SUMMIT MILLS – Pennsylvania State Police stopped eight commercial vehicles hauling components for windmills that had improper special hauling permits. They issued 50 citations with fines totaling more than $84,000.
Sgt. Roger Pivirotto, Somerset station commander, said the state police were not aware of the site going in along Rockdale Road near Rockwood until they received calls from residents.
Two days ago, a citizen, who used to be a truck driver, called state police and said the superloads were being moved on Mount Davis Road in Summit Township after dark, which is illegal. A state police trooper went to the wind farm site, but the tractor-trailer had already arrived.
“I contacted an individual at the site and issued a verbal warning,” Pivirotto said. “He assured me the complaints were not legitimate.”
Calls to the wind farm site for comment were not returned. Casselman WindPower LLC of Richmond, Va., filed the plans to erect seven turbines in Summit and Black townships, according to the county planning commission. The project is being constructed by PPM Energy, Oregon.
The sergeant contacted the commercial vehicle enforcement team out of Greensburg. They, along with troopers from the Somerset station, went to the area Thursday afternoon. One tractor-trailer hauling a base tower was stopped.
As troopers were inspecting the vehicle, six more vehicles arrived.
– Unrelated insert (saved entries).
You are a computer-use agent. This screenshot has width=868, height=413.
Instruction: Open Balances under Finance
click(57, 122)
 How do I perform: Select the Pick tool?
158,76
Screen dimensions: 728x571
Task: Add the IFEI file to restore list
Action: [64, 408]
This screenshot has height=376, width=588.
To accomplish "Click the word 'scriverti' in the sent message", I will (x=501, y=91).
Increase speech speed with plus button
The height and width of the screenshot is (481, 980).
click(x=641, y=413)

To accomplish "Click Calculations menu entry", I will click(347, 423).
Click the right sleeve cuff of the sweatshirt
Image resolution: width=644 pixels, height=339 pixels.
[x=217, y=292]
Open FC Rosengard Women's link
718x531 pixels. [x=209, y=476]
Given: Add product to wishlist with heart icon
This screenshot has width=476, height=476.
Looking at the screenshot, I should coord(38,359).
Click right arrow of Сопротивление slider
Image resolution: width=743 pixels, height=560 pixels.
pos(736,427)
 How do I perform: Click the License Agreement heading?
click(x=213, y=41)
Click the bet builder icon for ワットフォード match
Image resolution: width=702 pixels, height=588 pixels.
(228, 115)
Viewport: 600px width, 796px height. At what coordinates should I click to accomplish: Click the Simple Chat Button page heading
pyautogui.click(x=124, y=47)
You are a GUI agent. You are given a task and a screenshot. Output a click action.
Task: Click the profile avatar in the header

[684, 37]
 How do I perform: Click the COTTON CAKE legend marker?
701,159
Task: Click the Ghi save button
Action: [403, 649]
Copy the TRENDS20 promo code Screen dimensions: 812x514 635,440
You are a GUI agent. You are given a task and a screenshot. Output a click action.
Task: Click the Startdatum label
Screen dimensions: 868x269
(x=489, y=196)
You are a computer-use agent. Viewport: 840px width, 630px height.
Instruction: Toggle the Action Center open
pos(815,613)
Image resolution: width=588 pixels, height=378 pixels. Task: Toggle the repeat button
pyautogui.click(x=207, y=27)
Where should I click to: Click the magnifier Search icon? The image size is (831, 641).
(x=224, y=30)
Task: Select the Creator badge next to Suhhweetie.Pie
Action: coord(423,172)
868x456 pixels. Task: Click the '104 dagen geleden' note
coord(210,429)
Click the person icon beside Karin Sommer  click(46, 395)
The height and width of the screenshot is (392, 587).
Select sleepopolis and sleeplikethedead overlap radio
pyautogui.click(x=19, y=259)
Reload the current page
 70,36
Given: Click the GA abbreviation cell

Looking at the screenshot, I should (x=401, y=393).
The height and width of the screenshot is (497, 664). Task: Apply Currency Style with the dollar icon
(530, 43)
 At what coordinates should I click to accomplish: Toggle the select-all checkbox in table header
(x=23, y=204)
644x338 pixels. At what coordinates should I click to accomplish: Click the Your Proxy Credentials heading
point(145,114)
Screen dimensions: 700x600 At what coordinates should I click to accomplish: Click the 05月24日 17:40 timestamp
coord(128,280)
Because it takes several hours to inspect each tractor-trailer, additional enforcement officers were called in from Somerset and Greensburg. While the troopers were coming here from Greensburg, they located another tractor-trailer with a similar load on Route 219.
Transport Bellemare International Inc., Trois-Rivieres, Quebec, Canada, owns all eight vehicles.
They had had improper permits that were confiscated, Pivirotto said. They were overweight, over width, over height and had numerous out-of-service violations. They were not being escorted by state police as required for superloads. Fifty citations were issued. The fines total $84,295, not including court costs.
“They stopped the first vehicle between 2 and 3 p.m., and it took until midnight to finish,” the sergeant said. “They had to wait until daybreak to allow them to go. Troopers escorted them one-by-one to the site. There are stringent laws about superloads because that’s hundreds of thousands of pounds. If that load should fall off, or if someone else was traveling at night and didn’t see it coming, it would be a disaster. It’s absolutely a safety issue. That’s why superloads require police to escort them to warn people. Oversize loads do not require a police escort.”
Because the road is two lanes and is a winding road, a detour was set up until the loads could be safely escorted after dawn on Friday.
“They are some very reputable firms,” Pivirotto said. “I talk to ATS Wind Energy Services almost daily. They have two sites near Stoystown and Berlin. Any time we’ve found anything, they make every effort to correct any problems. They have every intention to comply with regulations.”